Indécision : aucune incertitude sur les taux

Partager

Après avoir fêté la fin du shutdown aux États-Unis, les marchés s’interrogent de nouveau sur les valorisations élevées des valeurs technologiques et sur la probabilité d’une nouvelle baisse de taux décidée par la Fed.

Par Bruno Kus
Publié le 18/11/2025 à 16h05

Indécision : aucune incertitude sur les taux
(©AdobeStock)

À peine ont-ils eu le temps de saluer la fin du shutdown aux États-Unis, avec un nouveau record à la clé sur les indices Dow Jones et le CAC 40 (8.314,23 points au cours de la séance du 13 novembre), que les marchés se sont remis à douter.

La probabilité d’une nouvelle baisse des taux directeurs de la Fed, le 10 décembre prochain, a en effet considérablement diminué (45 %, contre 65 % il y a moins de 10 jours) du fait de l’absence de statistiques officielles (impact du shutdown) concernant l’évolution de l’inflation et du marché du travail outre-Atlantique.

Pour ne rien arranger, les divergences se sont accentuées au sein des membres de la Fed. De quoi contrarier les investisseurs qui misaient sur une poursuite de la politique d’assouplissement monétaire.

D’autant qu’un sentiment de lassitude s’est installé au sujet de l’intelligence artificielle et des valorisations stratosphériques atteintes par certaines valeurs.

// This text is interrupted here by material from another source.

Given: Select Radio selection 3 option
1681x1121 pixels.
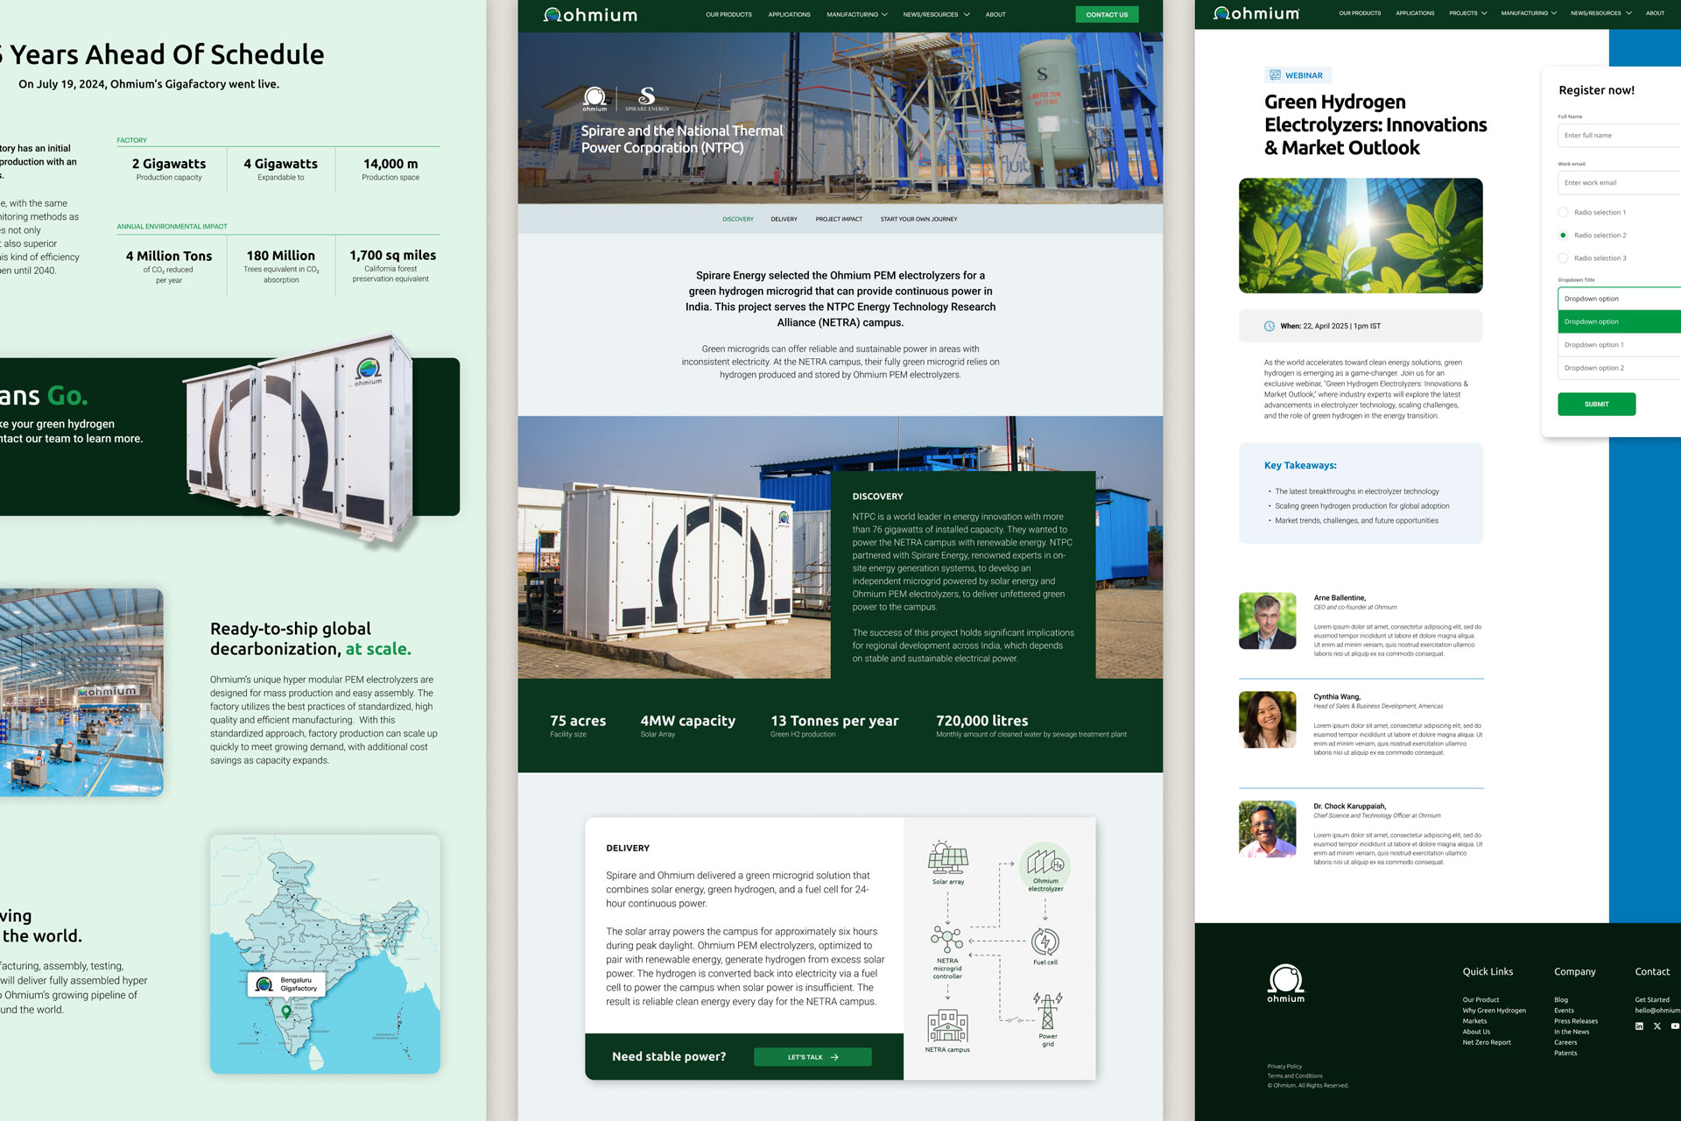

Depuis son record historique du 29 octobre et le franchissement du seuil des 5.000 milliards de dollars de capitalisation, Nvidia a reperdu près de 10 % de sa valeur.

La menace d’une bulle sur le secteur technologique couve toujours et le risque d’une correction majeure est dans toutes les têtes, même s’il faut bien reconnaître que les résultats des géants de la tech ont encore été au rendez-vous au troisième trimestre.

Avec la fin des publications trimestrielles des entreprises, les marchés vont devoir trouver de nouveaux catalyseurs pour poursuivre leur rebond.

Retour des valeurs du luxe

Ces catalyseurs pourraient venir des secteurs ayant jusqu’à maintenant sous-performé les indices. C’est le cas du luxe qui semble se refaire une santé si l’on en juge le retour à la croissance de Burberry et surtout l’accélération des ventes (+14 % en organique) du géant suisse, Richemont (Cartier et Van Cleef & Arpels), au deuxième trimestre de l’exercice 2025-2026. LVMH, Hermès et Kering ont profité de ces annonces.

Les valeurs bancaires françaises, elles, retrouvent des couleurs avec l’éloignement du risque de dissolution de l’Assemblée nationale et un contexte de taux toujours favorable. Le sentiment général reste néanmoins à la prudence.